Telegram gerät als Plattform für die Verbreitung von Hass und Hetze und wegen mangelnder Kooperation mit deutschen Behörden zunehmend ins Visier der Politik. Der Dienst mit Firmensitz in Dubai firmiert bislang als sogenannter Messengerdienst und ist als solcher theoretisch nicht vom Netzwerkdurchsuchungsgesetz betroffen, das Betreiber sozialer Netzwerke ab Februar 2022 dazu verpflichtet, alle rechtswidrigen Inhalte aus dem Bereich der Hasskriminalität an das Bundeskriminalamt zu melden.
Telegram müsse «belangt werden können»
Angesichts der teils enormen Grösse von Chatgruppen auf Telegram und deren Rolle bei der Massenkommunikation wird aber auch der Dienst inzwischen zunehmend als soziales Netzwerk gewertet, für den die Vorgaben letztlich ebenso gelten müssten. Daher werden nun Ergänzungen in dem Netzwerkdurchsuchungsgesetz gefordert.

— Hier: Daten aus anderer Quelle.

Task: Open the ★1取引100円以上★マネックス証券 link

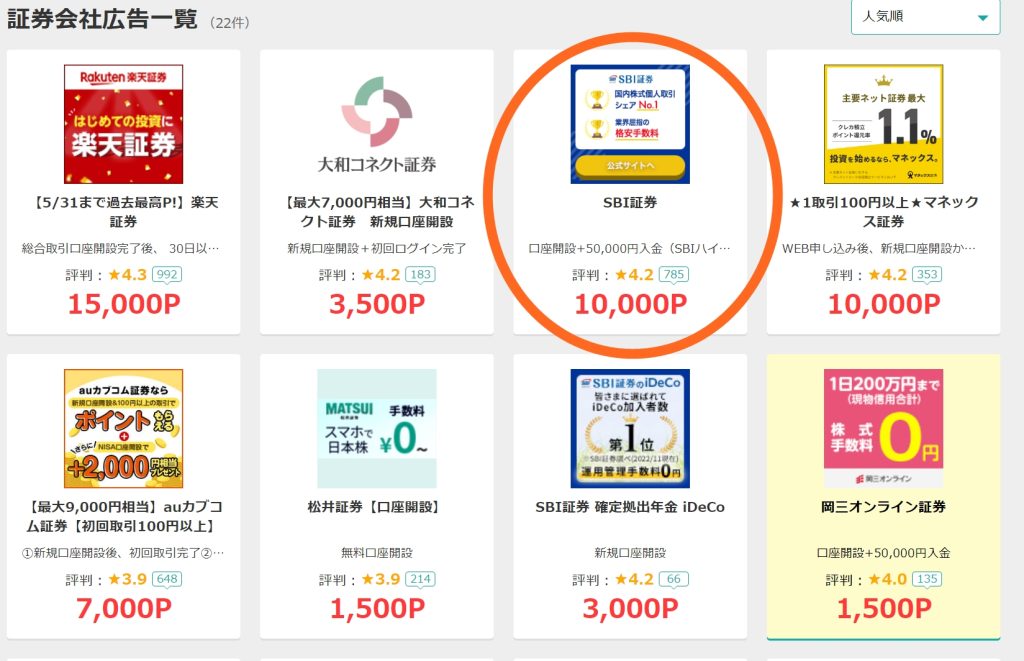Action: (x=884, y=212)
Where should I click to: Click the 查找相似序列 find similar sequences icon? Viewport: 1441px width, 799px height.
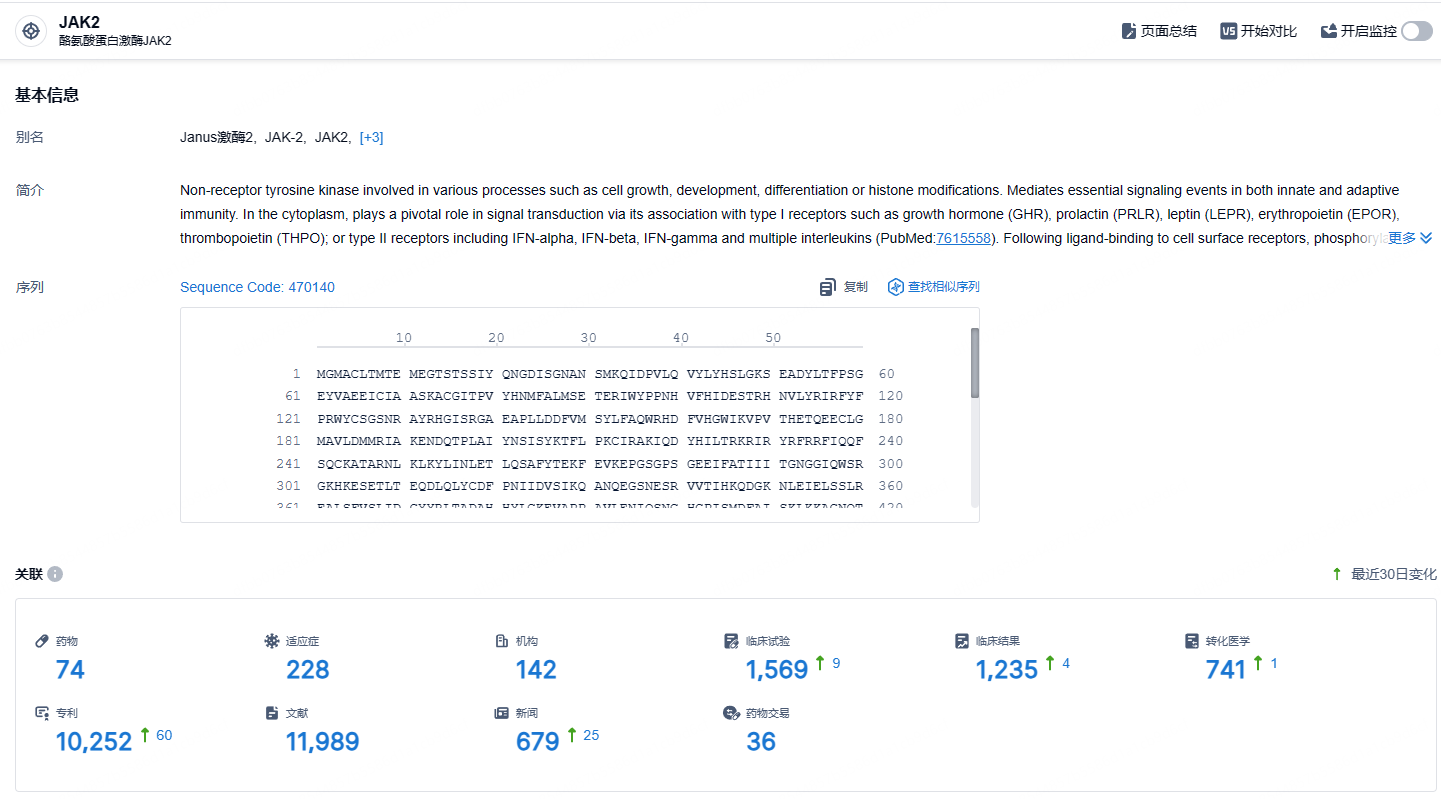896,287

Auch die neue Bundesinnenministerin Nancy Faeser (51) kündigte kürzlich ein härteres Vorgehen gegen Telegram an. Der sächsische Innenminister Roland Wöller bekräftigte am Mittwoch, es gebe in diesem Bereich «Regelungslücken». Auch Telegram müsse «belangt werden können». Die Sicherheitsbehörden bräuchten für Ermittlungen auch Klarnamen. Es sei Aufgabe der Bundesregierung, dafür zu sorgen. (jmh/AFP)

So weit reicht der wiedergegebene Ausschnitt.